▸ **Extracted records**:
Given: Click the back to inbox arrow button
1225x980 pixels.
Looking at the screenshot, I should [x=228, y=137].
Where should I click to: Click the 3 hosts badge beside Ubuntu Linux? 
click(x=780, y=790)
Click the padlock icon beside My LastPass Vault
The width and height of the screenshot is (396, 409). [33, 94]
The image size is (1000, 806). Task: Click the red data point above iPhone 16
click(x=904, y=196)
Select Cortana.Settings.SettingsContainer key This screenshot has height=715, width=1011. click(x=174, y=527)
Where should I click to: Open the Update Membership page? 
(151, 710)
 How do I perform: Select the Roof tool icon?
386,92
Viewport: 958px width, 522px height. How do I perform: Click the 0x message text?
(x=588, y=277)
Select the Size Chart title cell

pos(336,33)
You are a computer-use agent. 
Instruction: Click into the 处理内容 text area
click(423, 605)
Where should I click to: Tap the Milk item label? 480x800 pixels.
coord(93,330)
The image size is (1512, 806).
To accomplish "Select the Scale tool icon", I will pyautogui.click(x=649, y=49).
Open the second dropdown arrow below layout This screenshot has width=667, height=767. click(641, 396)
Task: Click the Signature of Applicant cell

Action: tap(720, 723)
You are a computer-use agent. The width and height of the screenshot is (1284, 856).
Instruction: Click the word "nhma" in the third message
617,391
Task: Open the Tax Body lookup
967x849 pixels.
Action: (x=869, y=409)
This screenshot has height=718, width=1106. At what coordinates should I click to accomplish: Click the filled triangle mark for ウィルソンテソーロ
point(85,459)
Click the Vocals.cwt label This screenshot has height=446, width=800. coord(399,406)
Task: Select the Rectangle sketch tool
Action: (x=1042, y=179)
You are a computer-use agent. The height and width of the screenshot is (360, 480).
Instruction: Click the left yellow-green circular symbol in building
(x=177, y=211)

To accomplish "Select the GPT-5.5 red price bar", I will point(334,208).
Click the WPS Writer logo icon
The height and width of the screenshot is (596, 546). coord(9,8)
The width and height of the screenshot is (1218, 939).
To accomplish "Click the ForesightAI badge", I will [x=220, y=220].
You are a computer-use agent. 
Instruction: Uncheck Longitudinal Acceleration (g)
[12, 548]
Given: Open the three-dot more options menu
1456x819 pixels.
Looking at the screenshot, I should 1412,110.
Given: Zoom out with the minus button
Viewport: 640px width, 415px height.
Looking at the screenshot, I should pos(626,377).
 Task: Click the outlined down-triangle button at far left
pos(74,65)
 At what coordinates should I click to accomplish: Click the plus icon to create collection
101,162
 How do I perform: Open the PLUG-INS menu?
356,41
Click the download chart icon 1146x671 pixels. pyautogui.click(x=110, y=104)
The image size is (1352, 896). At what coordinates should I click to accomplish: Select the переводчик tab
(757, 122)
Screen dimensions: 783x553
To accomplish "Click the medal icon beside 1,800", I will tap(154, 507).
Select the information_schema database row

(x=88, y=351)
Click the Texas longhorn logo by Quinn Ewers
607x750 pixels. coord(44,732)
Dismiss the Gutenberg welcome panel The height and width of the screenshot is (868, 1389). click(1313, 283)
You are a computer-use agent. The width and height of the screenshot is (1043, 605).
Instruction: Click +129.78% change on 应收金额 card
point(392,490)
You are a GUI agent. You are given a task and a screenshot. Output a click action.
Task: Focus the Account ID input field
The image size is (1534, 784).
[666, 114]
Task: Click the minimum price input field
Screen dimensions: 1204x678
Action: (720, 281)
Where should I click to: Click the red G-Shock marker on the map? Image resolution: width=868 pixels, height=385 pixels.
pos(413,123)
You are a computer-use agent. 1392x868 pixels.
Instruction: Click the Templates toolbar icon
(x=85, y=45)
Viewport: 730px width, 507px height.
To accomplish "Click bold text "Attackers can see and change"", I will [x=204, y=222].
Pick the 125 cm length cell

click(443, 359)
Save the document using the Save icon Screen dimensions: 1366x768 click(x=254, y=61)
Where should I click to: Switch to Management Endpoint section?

▸ **TASK DETAILS**:
Repeat word for word the lines above that run from the line containing "How do I perform: Open the PLUG-INS menu?" through the line containing "Task: Click the minimum price input field", both ends included, and nothing else.

▸ **TASK OUTPUT**:
 How do I perform: Open the PLUG-INS menu?
356,41
Click the download chart icon 1146x671 pixels. pyautogui.click(x=110, y=104)
The image size is (1352, 896). At what coordinates should I click to accomplish: Select the переводчик tab
(757, 122)
Screen dimensions: 783x553
To accomplish "Click the medal icon beside 1,800", I will tap(154, 507).
Select the information_schema database row

(x=88, y=351)
Click the Texas longhorn logo by Quinn Ewers
607x750 pixels. coord(44,732)
Dismiss the Gutenberg welcome panel The height and width of the screenshot is (868, 1389). click(1313, 283)
You are a computer-use agent. The width and height of the screenshot is (1043, 605).
Instruction: Click +129.78% change on 应收金额 card
point(392,490)
You are a GUI agent. You are given a task and a screenshot. Output a click action.
Task: Focus the Account ID input field
The image size is (1534, 784).
[666, 114]
Task: Click the minimum price input field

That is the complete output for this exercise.